##### TASK DATA #####

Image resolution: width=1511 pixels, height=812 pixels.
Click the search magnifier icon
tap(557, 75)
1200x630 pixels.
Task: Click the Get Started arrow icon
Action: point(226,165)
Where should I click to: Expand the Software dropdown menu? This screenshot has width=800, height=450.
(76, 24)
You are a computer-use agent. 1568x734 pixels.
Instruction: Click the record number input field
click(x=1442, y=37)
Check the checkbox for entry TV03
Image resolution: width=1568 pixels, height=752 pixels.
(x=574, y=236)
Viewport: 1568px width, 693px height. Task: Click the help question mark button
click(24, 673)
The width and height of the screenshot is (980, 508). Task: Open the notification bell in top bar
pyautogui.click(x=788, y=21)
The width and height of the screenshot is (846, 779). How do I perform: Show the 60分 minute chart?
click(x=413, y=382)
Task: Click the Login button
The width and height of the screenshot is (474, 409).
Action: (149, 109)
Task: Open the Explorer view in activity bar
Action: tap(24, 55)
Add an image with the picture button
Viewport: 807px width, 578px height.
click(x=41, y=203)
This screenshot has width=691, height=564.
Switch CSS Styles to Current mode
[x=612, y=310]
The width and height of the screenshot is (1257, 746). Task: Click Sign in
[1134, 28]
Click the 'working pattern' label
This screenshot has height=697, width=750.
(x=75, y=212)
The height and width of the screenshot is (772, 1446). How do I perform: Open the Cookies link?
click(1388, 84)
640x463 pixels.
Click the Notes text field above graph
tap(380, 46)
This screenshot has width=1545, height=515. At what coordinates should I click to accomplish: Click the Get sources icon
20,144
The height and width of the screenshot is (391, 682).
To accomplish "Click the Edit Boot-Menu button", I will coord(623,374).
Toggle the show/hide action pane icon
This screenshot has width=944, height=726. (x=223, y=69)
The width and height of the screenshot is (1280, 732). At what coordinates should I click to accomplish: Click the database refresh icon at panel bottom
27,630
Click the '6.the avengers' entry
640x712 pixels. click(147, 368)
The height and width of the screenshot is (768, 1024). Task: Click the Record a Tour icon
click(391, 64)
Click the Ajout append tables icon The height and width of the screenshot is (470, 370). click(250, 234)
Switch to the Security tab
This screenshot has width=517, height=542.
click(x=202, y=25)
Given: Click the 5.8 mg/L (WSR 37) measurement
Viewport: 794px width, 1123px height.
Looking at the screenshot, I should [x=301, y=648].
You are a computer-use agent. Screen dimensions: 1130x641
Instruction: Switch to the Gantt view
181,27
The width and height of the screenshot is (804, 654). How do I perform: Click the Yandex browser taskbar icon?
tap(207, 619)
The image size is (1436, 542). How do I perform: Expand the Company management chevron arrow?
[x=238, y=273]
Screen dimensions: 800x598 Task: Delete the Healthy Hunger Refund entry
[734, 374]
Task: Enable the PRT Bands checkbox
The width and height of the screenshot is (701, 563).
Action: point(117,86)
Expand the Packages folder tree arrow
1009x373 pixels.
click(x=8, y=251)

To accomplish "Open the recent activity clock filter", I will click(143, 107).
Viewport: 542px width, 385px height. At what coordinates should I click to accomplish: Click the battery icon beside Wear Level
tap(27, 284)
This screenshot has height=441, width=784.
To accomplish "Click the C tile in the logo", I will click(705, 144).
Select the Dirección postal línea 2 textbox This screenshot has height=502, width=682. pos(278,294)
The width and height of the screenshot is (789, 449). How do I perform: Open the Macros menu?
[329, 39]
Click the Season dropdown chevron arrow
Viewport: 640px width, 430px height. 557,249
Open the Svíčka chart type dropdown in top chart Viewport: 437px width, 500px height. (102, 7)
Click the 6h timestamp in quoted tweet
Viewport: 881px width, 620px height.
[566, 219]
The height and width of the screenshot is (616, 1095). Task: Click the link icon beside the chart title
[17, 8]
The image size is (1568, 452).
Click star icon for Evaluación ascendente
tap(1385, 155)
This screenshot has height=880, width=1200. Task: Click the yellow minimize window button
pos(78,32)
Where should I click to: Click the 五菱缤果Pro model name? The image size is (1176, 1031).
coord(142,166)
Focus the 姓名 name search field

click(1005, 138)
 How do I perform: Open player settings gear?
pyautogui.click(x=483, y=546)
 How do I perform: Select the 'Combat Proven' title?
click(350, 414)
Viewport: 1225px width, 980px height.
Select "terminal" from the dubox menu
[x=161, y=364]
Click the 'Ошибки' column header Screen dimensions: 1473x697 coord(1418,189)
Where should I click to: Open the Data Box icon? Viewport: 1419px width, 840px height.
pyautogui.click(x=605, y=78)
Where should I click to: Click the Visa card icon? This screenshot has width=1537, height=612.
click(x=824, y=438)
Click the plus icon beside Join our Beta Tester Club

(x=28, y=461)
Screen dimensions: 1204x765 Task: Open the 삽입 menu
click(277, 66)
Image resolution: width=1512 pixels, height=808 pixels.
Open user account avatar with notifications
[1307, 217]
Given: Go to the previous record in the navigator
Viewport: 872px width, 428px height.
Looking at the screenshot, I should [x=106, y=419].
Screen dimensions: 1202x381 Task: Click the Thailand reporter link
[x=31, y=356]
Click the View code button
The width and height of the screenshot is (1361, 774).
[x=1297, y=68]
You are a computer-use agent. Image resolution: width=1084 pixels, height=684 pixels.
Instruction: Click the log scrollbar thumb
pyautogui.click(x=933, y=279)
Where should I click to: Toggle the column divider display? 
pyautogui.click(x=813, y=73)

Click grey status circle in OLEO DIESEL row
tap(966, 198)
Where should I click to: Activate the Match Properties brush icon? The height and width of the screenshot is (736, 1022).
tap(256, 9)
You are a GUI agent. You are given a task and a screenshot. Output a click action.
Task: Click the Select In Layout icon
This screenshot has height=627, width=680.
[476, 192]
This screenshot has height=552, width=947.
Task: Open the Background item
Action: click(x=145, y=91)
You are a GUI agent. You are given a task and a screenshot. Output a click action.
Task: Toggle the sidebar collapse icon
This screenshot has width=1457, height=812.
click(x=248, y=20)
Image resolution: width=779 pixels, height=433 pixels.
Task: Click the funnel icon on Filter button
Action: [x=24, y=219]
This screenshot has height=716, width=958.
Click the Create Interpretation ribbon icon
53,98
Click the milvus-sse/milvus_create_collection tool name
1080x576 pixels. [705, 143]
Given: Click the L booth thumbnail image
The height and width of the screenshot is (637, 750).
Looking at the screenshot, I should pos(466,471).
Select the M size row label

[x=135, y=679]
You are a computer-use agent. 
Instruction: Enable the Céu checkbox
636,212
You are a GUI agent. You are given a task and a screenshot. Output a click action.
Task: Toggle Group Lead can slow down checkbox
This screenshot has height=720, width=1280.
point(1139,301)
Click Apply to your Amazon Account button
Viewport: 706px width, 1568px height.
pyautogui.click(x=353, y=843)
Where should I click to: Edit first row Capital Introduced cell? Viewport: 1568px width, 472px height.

#####

» WHAT TO PRODUCE
Copy each line above that has the word "agent".

» EXERCISE OUTPUT
You are a computer-use agent. 1568x734 pixels.
You are a computer-use agent. Screen dimensions: 1130x641
You are a computer-use agent. Image resolution: width=1084 pixels, height=684 pixels.
You are a GUI agent. You are given a task and a screenshot. Output a click action.
You are a GUI agent. You are given a task and a screenshot. Output a click action.
You are a computer-use agent. 
You are a GUI agent. You are given a task and a screenshot. Output a click action.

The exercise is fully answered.